STATED PROBLEM: Transfer the part of the listing that opens with the line containing "Submit coupon arrow under the Coupon heading" and closes with the line containing "[x=667, y=287]", both included, adding 91 to every coordinate in the answers. Leave the pictures out.

PROVIDED ENTRIES:
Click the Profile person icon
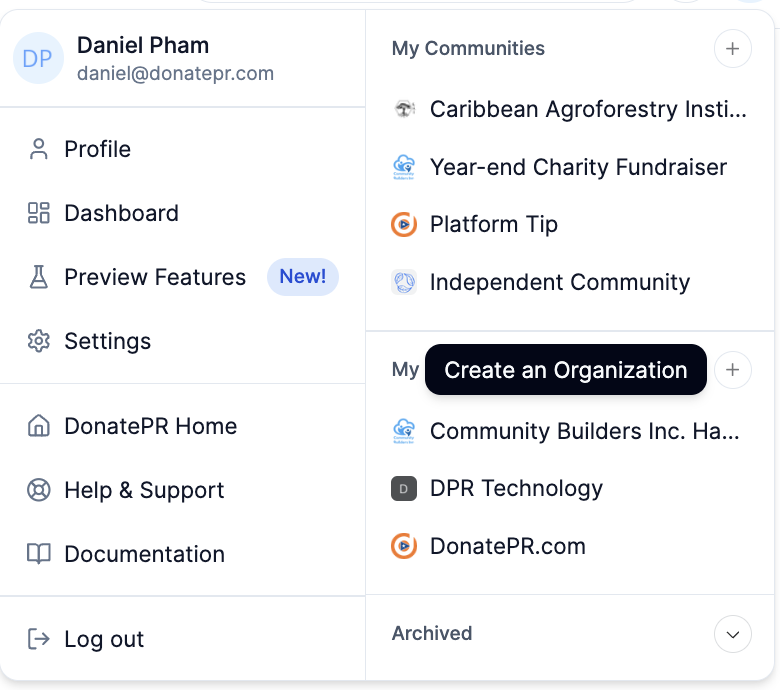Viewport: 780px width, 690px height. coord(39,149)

* * *

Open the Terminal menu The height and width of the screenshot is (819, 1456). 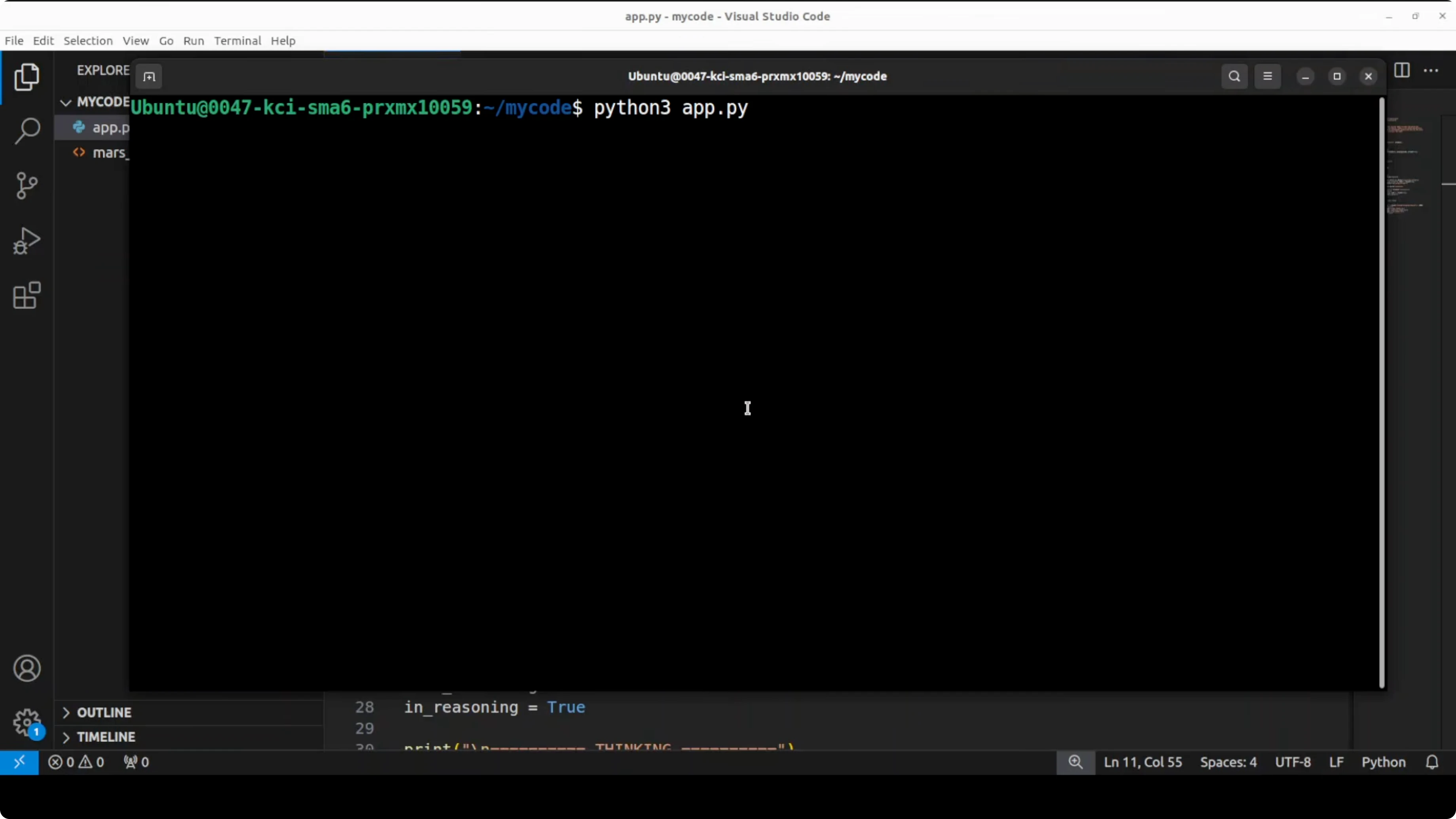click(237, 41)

...

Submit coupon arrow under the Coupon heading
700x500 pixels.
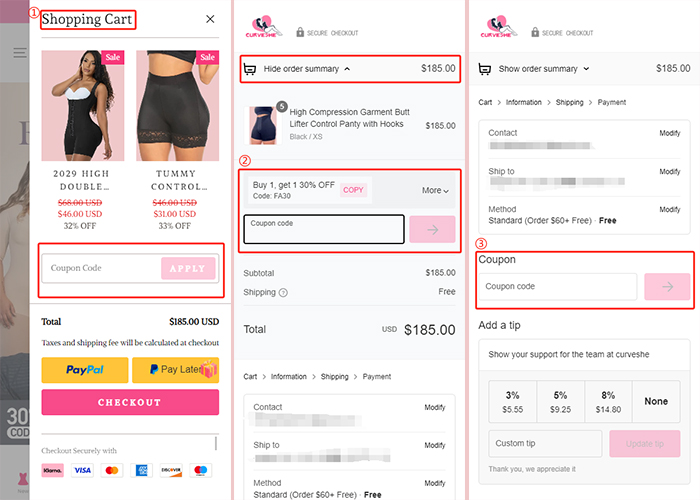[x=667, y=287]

CORRECT OUTPUT:
Submit coupon arrow under the Coupon heading
700x500 pixels.
[x=758, y=378]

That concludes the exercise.